La majorité des écoles espagnoles programment majoritairement le bloc condition physique et les sports collectifs (foots, le hand, volley et le basket). Les élèves vont surtout pratiquer les sports classiques et avec peu de diversité.

L’institution nous incite à réaliser une EPS plus équilibrée dans les choix des APSA à l’intérieur des 4 blocs. Les contraintes d’installations, de formations et la conception de l’éducation physique limite vraiment l’ouverture vers d’autres activités.

Qu’est ce qui est étudié en EPS ?

Les attentes s’organisent autour de 3 grands pôles : les connaissances, la pratique et l’attitude.

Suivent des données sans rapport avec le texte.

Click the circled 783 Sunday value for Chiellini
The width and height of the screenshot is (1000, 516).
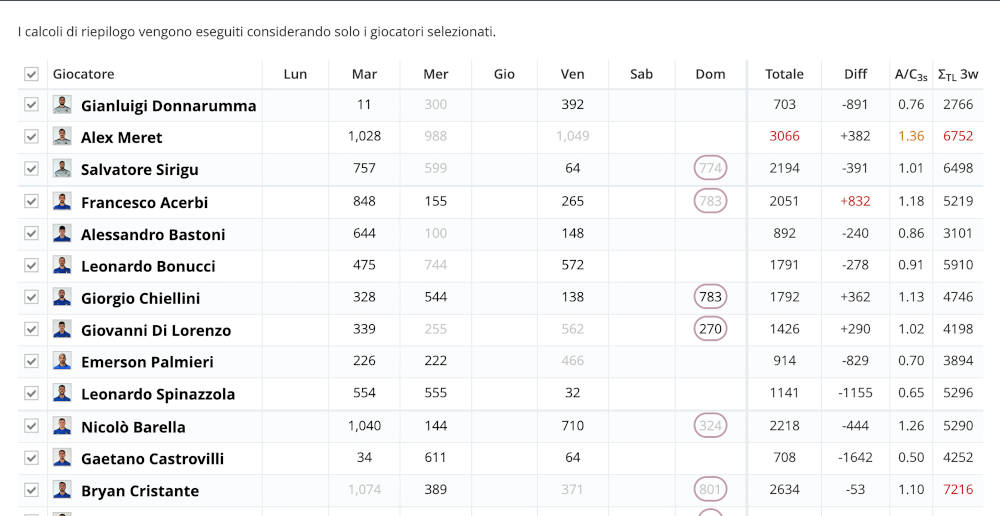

A partir d’un programme national, les enseignants doivent définir dans chaque activité des connaissances et des contenus pratiques que les élèves doivent s’approprier. Ces choix sont laissés libres à chaque école. Nous avons une grande hétérogénéité sur le territoire avec de grandes disparités.

L’évaluation sera organisée autour de ces 3 dimensions (les connaissances qui représenteront un pourcentage de la note (l’équipe décide, normalement autour de 30%), les compétences pratiques (50%) et l’attitude (20%) de la note. Nous observons cependant une certaines dérives où des collègues vont évaluer les connaissances en réalisant des interrogations écrites ou orales. Je pense qu’au contraire nous pouvons proposer aux élèves des épreuves qui articuleront les connaissances et leur mise en œuvre pratique.

Quels sont les différences avec les français ?

J’ai l’impression que le système français valorise plus l’EPS. En Espagne, nous avons un modèle d’enseignement encore très traditionnel. Même si les programmes essaient d’ouvrir le panel d’activités ou de proposer une diversité d’objectifs, beaucoup de séances se limitent à de la course pendant 25 min et un calcul des pulsations. Il y a une programmation d’un nombre réduit d’activités, très centrées sur la performance de quelques-uns. Difficile de faire de grande généralités, mais j’ai perçu chez les enseignants d’eps français avec qui j’ai travaillé un intérêt plus important à l’humain, à la personne globale, en essayant de prendre en compte la performance de chacun et chacune. J’ai aussi des collègues qui ont vraiment cette démarche en Espagne. Au lycée français de Barcelone par rapport à mon ancien collège dans le système éducatif espagnol, nous proposons une EPS plus complète et variée. Elle permet à la fois l’expression de la performance des élèves tout en conservant sa dimension récréative et la place du jeu.

En France, le système d’évaluation est déterminé par un cadre national. Cela donne des repères plus clairs et une unité sur le territoire qui est plus important. En Espagne, il y a des critères d’évaluation, mais ils offrent beaucoup de possibilités, et chaque professeur ou équipe adapte. Il existe une très grande disparité entre les collèges ce qui accentue parfois les inégalités.

L’année dernière, le gouvernement a proposé une loi qui sortait du système scolaire les arts et réduisait le nombre d’heures d’EPS. Il y a eu un mouvement important de contestation qui a bloqué la mise en œuvre de cette loi. Pour défendre la place de l’EP dans l’école, nous devons montrer que

c’est une discipline qui permet la réussite de tous et toutes. L’Ep m’a permis non seulement de me développer personnellement et m’a aussi beaucoup apporté dans mon rapport aux autres disciplines scolaires. Ce sont à mon sens des voies intéressantes pour que l’ep prenne toute sa place dans l’école.